Gross domestic product (GDP) measures the total output of an entire economy by adding up total consumption, investment, government expenditure, and net exports. GDP is therefore considered a quality approximation of income for an entire economy in a given period.

Per capita GDP is calculated by dividing total GDP by a country's population, and this figure is frequently cited when assessing the standard of living. There are a number of adjustments to GDP used by economists to improve the explanatory power of the statistic, and economists have also developed a number of alternative metrics to measure the standard of living.

Key Takeaways

  • Gross domestic product, or GDP, measures the total output of the economy, including activity, stability, and growth of goods and services; as such, it's seen as a proxy for the economy.
  • The standard of living is derived from per capita GDP, determined by dividing GDP by the number of people living in the country.
  • On a broad level, GDP can, therefore, be used to help determine the standard of living.
  • However, economists often make adjustments to GDP, such as using real GDP or using alternative methods for determining the standard of living.
  • Generally, rising global income translates to a higher standard of living, while diminishing global income causes the standard of living to decline.
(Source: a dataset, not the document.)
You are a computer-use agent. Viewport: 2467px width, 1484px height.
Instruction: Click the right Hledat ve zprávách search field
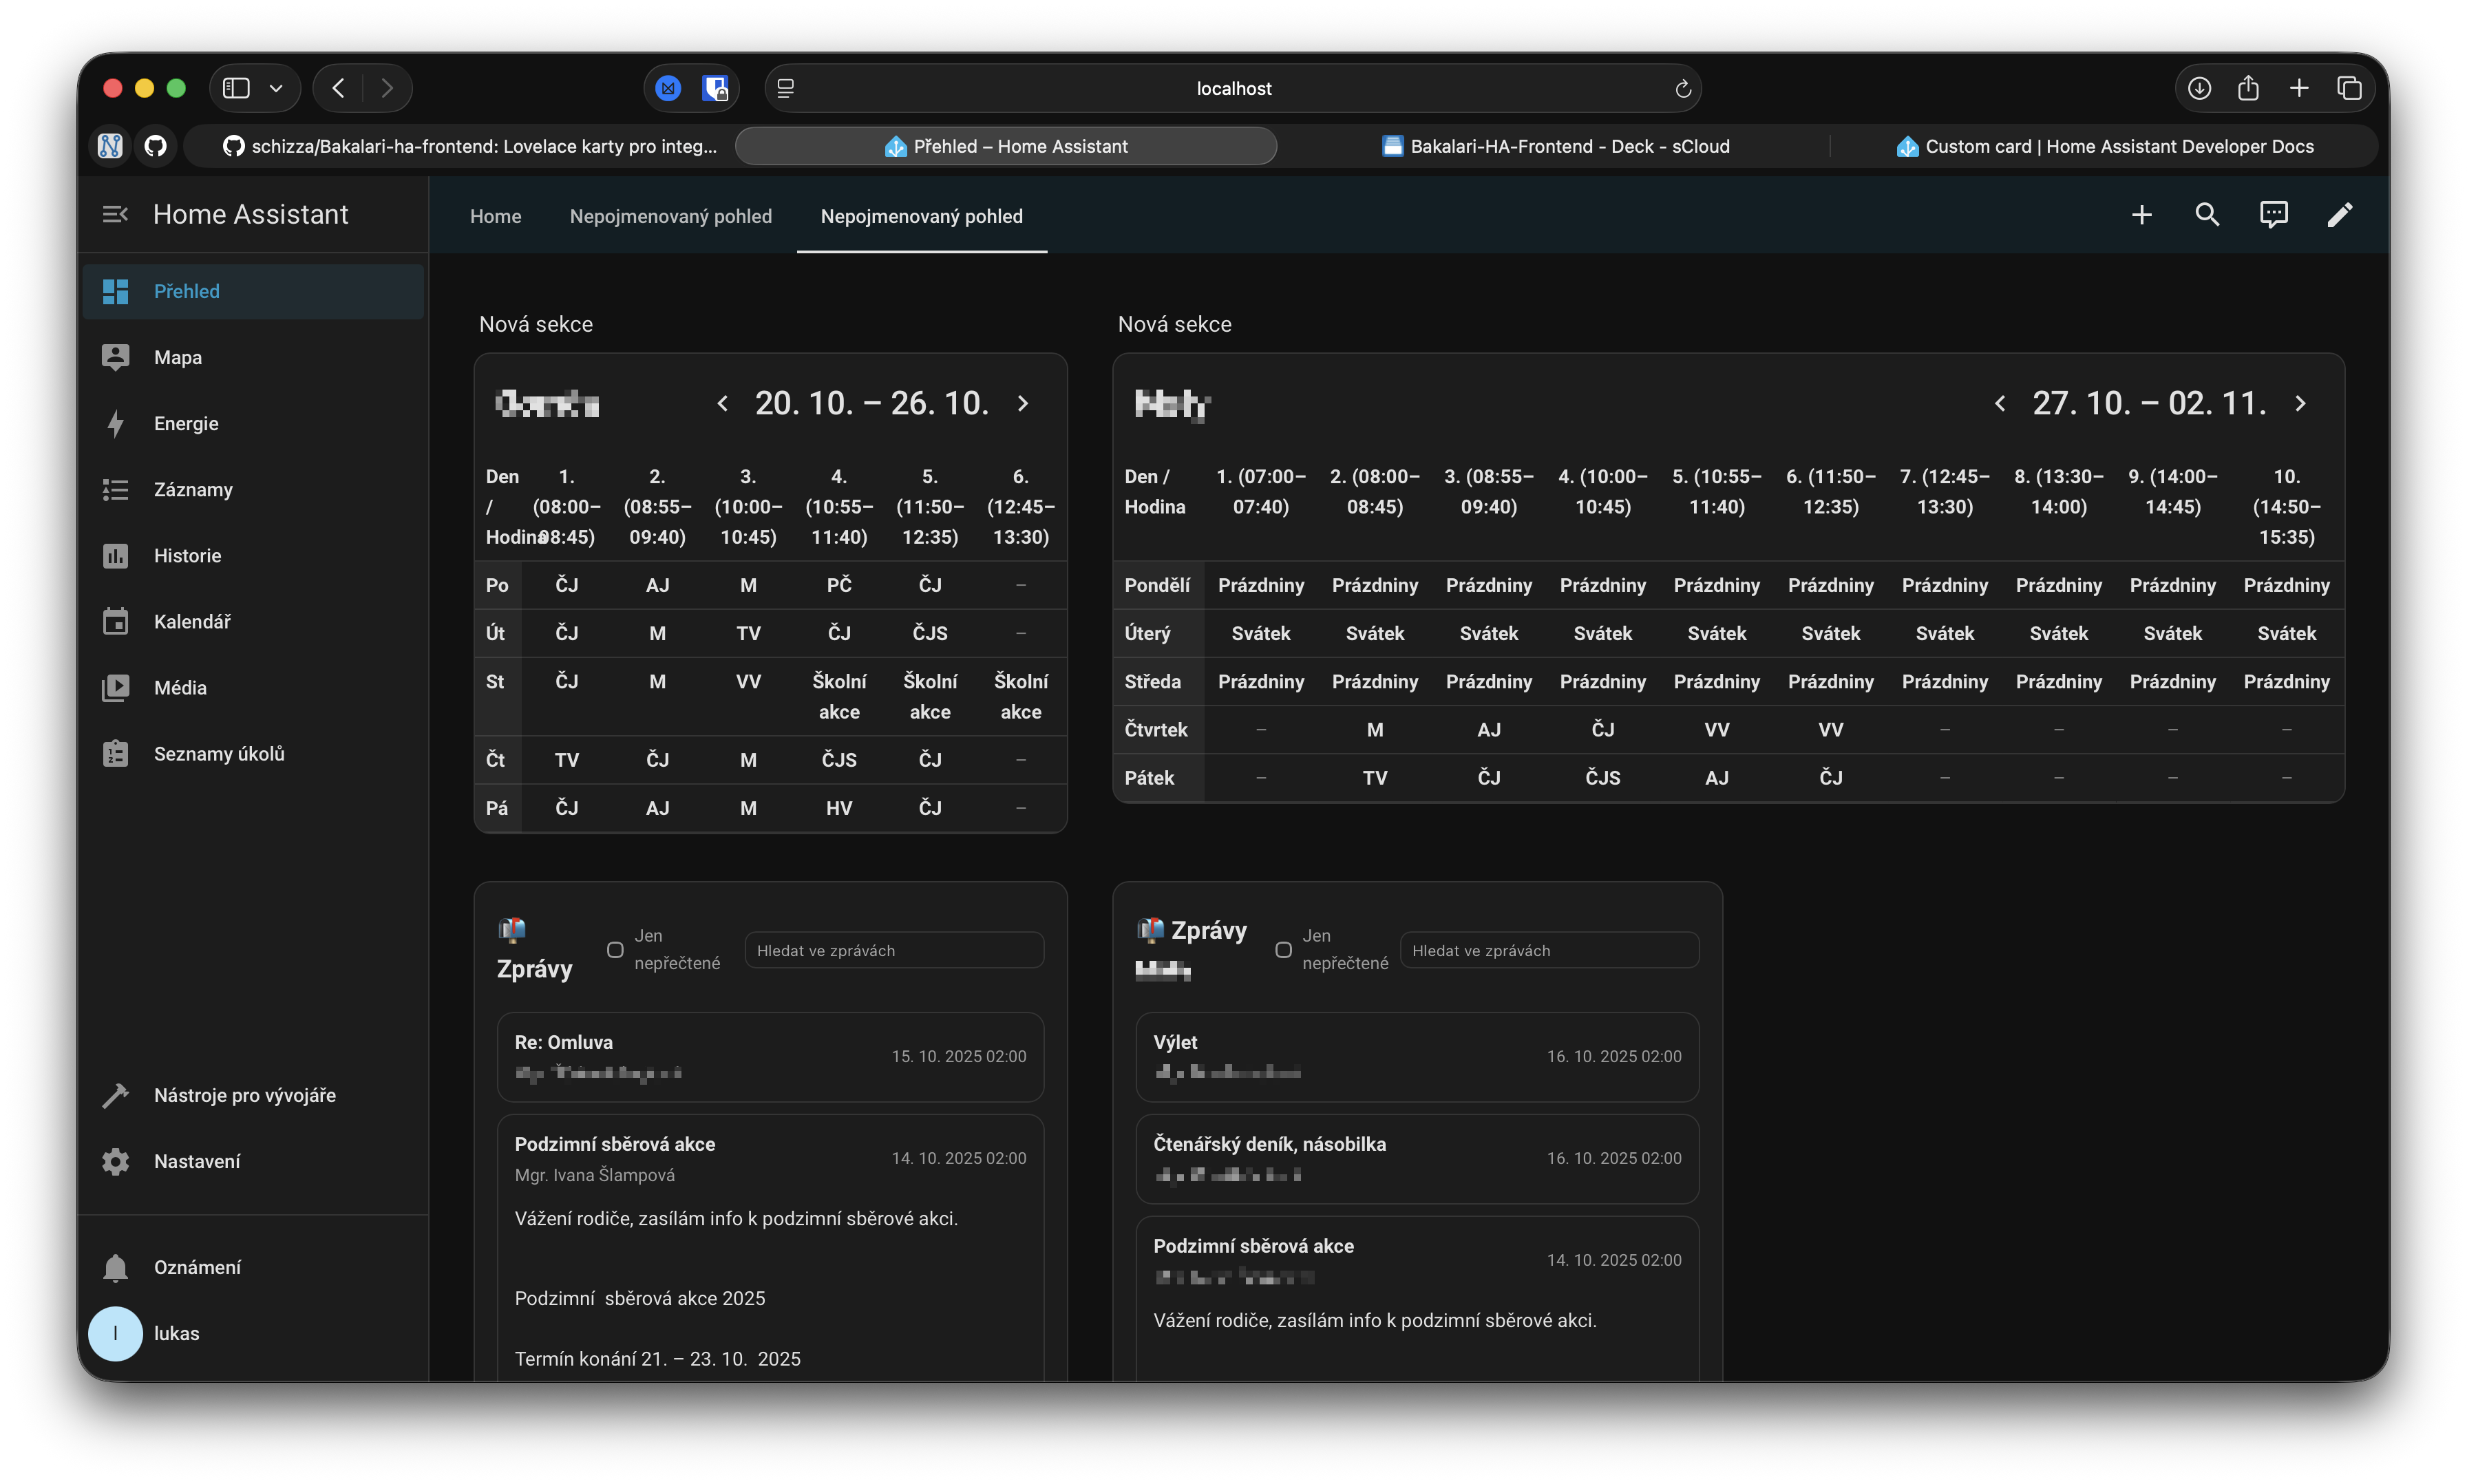click(1548, 951)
Application and Shortcomings

While the standard of living is a complex topic with no universally objective measurement, rising global income since the Industrial Revolution has undeniably been accompanied by global poverty reduction, improved life expectancy, increased investment in technology development, and a high material standard of living in general.

GDP is divided by population to determine personal income, adjusted for inflation with real GDP, and adjusted for purchasing power parity to control for the impacts of regional price disparities. Real per capita GDP adjusted for purchasing power parity is a heavily refined statistic used to measure true income, which is an important element of well-being.

Real GDP, which measures economic growth minus the impact of inflation, is seen as a more accurate representation of economic growth than nominal GDP.

GDP shrank by an annualized five percent rate in the first quarter of 2020, the most recent quarter of available data, reflecting the impact of the COVID-19 pandemic. It was the biggest quarterly drop in GDP in 11 years, since late 2018, amid the credit crisis.

The Human Development Index

Many economists and academics have observed that income is not the only determinant of well-being, so other metrics have been proposed to measure the standard of living. The Human Development Index (HDI) was developed by economists in association with the United Nations Development Programme, and this metric includes measurements of life expectancy and education in addition to per capita income.

Prior to 2010, GDP was a direct input in the official calculation of HDI, but it has since changed to gross national income (GNI). There are also adjustments to HDI that account for such variables as income inequality.